Open-Source Is Just That

Definition of “Open Source” vs. Just “Open Source Code”

  • Major contention centers on the article’s claim that “open-source” need not be free/open-source (FOSS).
  • Many argue that “Open Source” (capital O/S) has a well-defined meaning per the OSI: rights to use, modify, and redistribute; mere code visibility without these rights is “source-available,” not open source.
  • Others push back, saying everyday/literal interpretation is “source that is open to read,” and that this broader usage is now common despite OSI/FSF history.
  • Several note that terms like “hot dog” or “heavy metal” show that word combinations can have specialized meanings beyond literal components.

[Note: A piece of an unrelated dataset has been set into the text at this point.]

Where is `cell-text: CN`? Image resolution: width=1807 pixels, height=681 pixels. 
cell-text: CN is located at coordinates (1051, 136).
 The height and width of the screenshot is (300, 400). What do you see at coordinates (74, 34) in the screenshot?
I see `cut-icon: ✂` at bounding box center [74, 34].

FOSS, Free Software, and Copyleft Confusion

  • Repeated corrections that “free software” (FSF sense) and “open source” (OSI sense) largely denote the same set of licenses; FOSS is the union, not a stricter subset.
  • Some incorrectly equate “free software” with “viral”/copyleft licenses; others clarify that permissive licenses (MIT/BSD) are also free software and open source.
  • Disagreement whether FOSS implies copyleft or just emphasizes user freedoms; some view the “free software” term as politically motivated and “open source” as more pragmatic.

Licenses, Rights, and Ethics

  • Legal rights: maintainers can ignore PRs (even trivial security fixes), change licenses, or sell projects, within the terms of existing licenses and copyright.
  • Viral licenses and distributed copyright can constrain unilateral relicensing.
  • Commenters distinguish law from ethics: harassment of maintainers and exploitative license changes are seen as unethical but not prohibited by licenses.

Maintainer Obligations and User Entitlement

  • Broad agreement with the article that open source does not guarantee support, feature delivery, or timelines; users expecting “free help on demand” are seen as entitled.
  • Some object that the piece overcorrects, portraying maintainers as owing “nothing” and ignoring community labor: bug reports, docs, evangelism, unpaid code.
  • Corporate users and CLAs draw particular criticism when monetization sidelines volunteers.

Terminology Proposals and Ongoing Confusion

  • Several advocate clearer terms: “source-available” for proprietary-with-source; some suggest alternatives like FLOW (“free libre open work”).
  • Others argue that constantly redefining “open source” dilutes a long-settled consensus and mainly serves marketing or corporate agendas.